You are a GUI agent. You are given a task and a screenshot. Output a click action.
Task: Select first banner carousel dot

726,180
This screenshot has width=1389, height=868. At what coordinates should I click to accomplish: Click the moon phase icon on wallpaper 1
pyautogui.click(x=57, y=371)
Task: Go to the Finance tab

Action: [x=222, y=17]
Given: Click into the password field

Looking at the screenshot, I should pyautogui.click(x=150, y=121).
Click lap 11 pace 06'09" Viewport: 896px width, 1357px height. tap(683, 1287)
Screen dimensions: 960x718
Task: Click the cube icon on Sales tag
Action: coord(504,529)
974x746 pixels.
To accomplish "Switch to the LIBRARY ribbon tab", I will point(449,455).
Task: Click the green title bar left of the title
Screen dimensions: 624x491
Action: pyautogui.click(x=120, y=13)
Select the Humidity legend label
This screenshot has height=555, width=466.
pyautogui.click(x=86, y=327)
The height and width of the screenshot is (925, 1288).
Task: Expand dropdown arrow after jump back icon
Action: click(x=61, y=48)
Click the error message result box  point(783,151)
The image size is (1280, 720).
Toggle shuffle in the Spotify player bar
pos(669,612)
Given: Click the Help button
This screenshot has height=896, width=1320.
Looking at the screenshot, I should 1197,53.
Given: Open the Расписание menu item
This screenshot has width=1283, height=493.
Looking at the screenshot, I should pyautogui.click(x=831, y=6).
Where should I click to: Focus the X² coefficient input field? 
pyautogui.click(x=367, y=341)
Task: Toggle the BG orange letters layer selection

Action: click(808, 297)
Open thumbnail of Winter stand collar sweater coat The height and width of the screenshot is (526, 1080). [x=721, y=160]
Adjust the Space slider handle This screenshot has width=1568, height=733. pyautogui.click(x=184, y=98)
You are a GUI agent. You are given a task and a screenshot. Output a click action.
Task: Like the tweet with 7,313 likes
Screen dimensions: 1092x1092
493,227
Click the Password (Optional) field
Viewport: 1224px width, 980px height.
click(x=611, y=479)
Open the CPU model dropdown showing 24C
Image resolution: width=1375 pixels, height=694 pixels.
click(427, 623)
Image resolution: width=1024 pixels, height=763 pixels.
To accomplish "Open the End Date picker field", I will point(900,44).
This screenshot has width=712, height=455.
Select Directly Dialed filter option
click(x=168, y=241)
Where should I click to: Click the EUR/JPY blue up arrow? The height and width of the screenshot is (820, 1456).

● SET PROBLEM
Recast all of the data above as a JSON list of strings, with one string for each line and blank lines omitted.

● THE RESPONSE
[
  "You are a GUI agent. You are given a task and a screenshot. Output a click action.",
  "Task: Select first banner carousel dot",
  "726,180",
  "This screenshot has width=1389, height=868. At what coordinates should I click to accomplish: Click the moon phase icon on wallpaper 1",
  "pyautogui.click(x=57, y=371)",
  "Task: Go to the Finance tab",
  "Action: [x=222, y=17]",
  "Given: Click into the password field",
  "Looking at the screenshot, I should pyautogui.click(x=150, y=121).",
  "Click lap 11 pace 06'09\" Viewport: 896px width, 1357px height. tap(683, 1287)",
  "Screen dimensions: 960x718",
  "Task: Click the cube icon on Sales tag",
  "Action: coord(504,529)",
  "974x746 pixels.",
  "To accomplish \"Switch to the LIBRARY ribbon tab\", I will point(449,455).",
  "Task: Click the green title bar left of the title",
  "Screen dimensions: 624x491",
  "Action: pyautogui.click(x=120, y=13)",
  "Select the Humidity legend label",
  "This screenshot has height=555, width=466.",
  "pyautogui.click(x=86, y=327)",
  "The height and width of the screenshot is (925, 1288).",
  "Task: Expand dropdown arrow after jump back icon",
  "Action: click(x=61, y=48)",
  "Click the error message result box  point(783,151)",
  "The image size is (1280, 720).",
  "Toggle shuffle in the Spotify player bar",
  "pos(669,612)",
  "Given: Click the Help button",
  "This screenshot has height=896, width=1320.",
  "Looking at the screenshot, I should 1197,53.",
  "Given: Open the Расписание menu item",
  "This screenshot has width=1283, height=493.",
  "Looking at the screenshot, I should pyautogui.click(x=831, y=6).",
  "Where should I click to: Focus the X² coefficient input field? ",
  "pyautogui.click(x=367, y=341)",
  "Task: Toggle the BG orange letters layer selection",
  "Action: click(808, 297)",
  "Open thumbnail of Winter stand collar sweater coat The height and width of the screenshot is (526, 1080). [x=721, y=160]",
  "Adjust the Space slider handle This screenshot has width=1568, height=733. pyautogui.click(x=184, y=98)",
  "You are a GUI agent. You are given a task and a screenshot. Output a click action.",
  "Task: Like the tweet with 7,313 likes",
  "Screen dimensions: 1092x1092",
  "493,227",
  "Click the Password (Optional) field",
  "Viewport: 1224px width, 980px height.",
  "click(x=611, y=479)",
  "Open the CPU model dropdown showing 24C",
  "Image resolution: width=1375 pixels, height=694 pixels.",
  "click(427, 623)",
  "Image resolution: width=1024 pixels, height=763 pixels.",
  "To accomplish \"Open the End Date picker field\", I will point(900,44).",
  "This screenshot has width=712, height=455.",
  "Select Directly Dialed filter option",
  "click(x=168, y=241)",
  "Where should I click to: Click the EUR/JPY blue up arrow? The height and width of the screenshot is (820, 1456)."
]